Era una evasiva bastante torpe, pero Lavien no insistió. En lugar de ello, se inclinó hacia mí con una chispa de animación en la mirada. Aquello, pensé al verlo, era lo más próximo a la emoción que era capaz de mostrar un hombre de su rígido control.

– He averiguado algo interesante -comentó- y deseaba comunicárselo enseguida.

– ¿Acerca de Duer?

– No. Acerca de Fleet.

Me recorrió un escalofrío, como si hubiera oído un susurro de la voz de un muerto. De pronto, deseé sinceramente haber tomado aquella copa, con o sin Lavien.

– Le dije que dejara el asunto en paz. -Mi voz, no tan firme como me habría gustado, delató mi agitación, cuando lo que deseaba mostrar era una cólera fría.

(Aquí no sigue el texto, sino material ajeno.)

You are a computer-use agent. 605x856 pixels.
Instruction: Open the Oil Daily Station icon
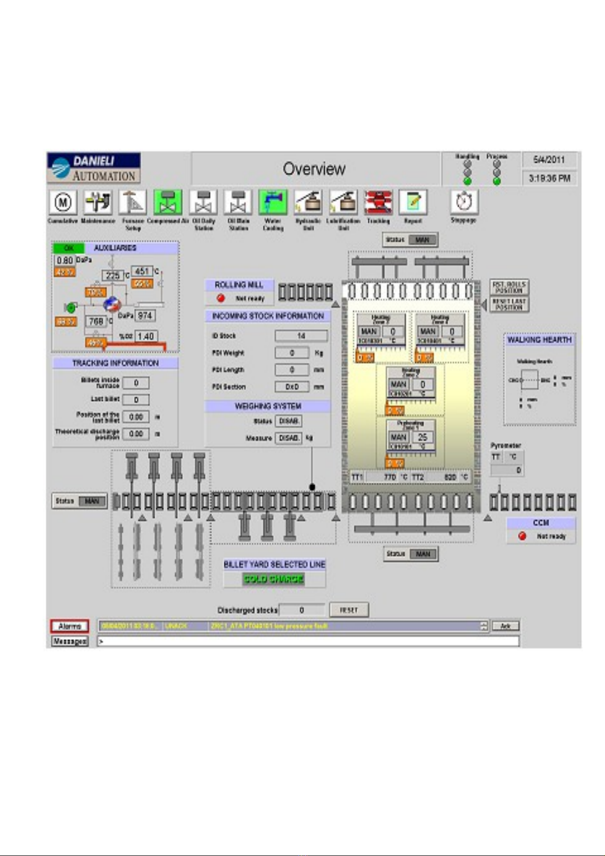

– Ya lo sé, y estaba decidido a hacer lo que me pedía, pero una cosa llevó a otra y terminé haciendo, por el contrario, lo que yo quería. No sé cómo pudo suceder. En cualquier caso, seguro que querrá escuchar lo que tengo que contarle.

– No, no quiero -repliqué y me puse de pie.

Mi negativa no le afectó en modo alguno. Continuó sentado y quieto, como si todavía siguiéramos enfrascados en una amigable conversación.

– La información, una vez se conoce, no se puede borrar de la memoria y me parece que usted no estará tranquilo hasta que oiga de qué me he enterado.

Volví a sentarme, pues lo que decía era innegable.

– Me molesté en visitar al general Knox, pensando que, en su calidad de secretario de la Guerra, tal vez podría ayudarme. De hecho, me dirigió a unos archivos que resultaron útiles. Recordará usted, estoy seguro, al comandante Brookins…

Asentí. Por supuesto que lo recordaba. Era el hombre que había descubierto las malditas pruebas contra nosotros en el forro de nuestras mochilas.

– Parece que, aun después de acabada la guerra, el comandante continuó interesado en el caso. Cada vez estaba más convencido de que se había cometido un tremendo error con usted y el señor Fleet. Sus anotaciones demuestran que había encontrado cierta prueba que apuntaba, por lo menos, a que la acusación había sido urdida por un enemigo, británico probablemente, que deseaba ver apartados de su labor a los más eficaces espías rebeldes.

Tragué saliva e hice lo posible por dominarme antes de hablar.

– Si eso pensaba, ¿por qué no lo contó nunca a nadie?

– Por lo que veo en sus notas, quería llegar a una conclusión definitiva y descubrir el nombre de los autores antes de anunciar sus sospechas, pero murió antes de poder completar la tarea.

– ¿Asesinado?

– No, nada tan misterioso -Lavien movió la cabeza-. Eso fue hace dos años y, como recordará, el comandante no era un hombre joven cuando lo conoció. Al parecer, le falló el corazón mientras montaba a caballo con sus hijos. No cabe pensar en un asesinato, sino solo en mala suerte; mala suerte para él y para usted. No es suficiente para limpiar su nombre por completo, pero sí para que empecemos a hacer más averiguaciones.

– Quiero que deje el asunto como está -repetí. Lo dije sin alzar la voz y, al principio, temí que no me hubiera oído. Insistí, procurando hablar más fuerte-: No debe continuar sus pesquisas.

– ¿Por qué no? -replicó Lavien-. ¿Porque teme que, al final, resulte que Fleet no era inocente? ¿O porque no puede soportar que todos estos años haya sufrido por nada?

No le respondí. No quería hacerlo, y esperé a que se despidiera y me dejara en paz.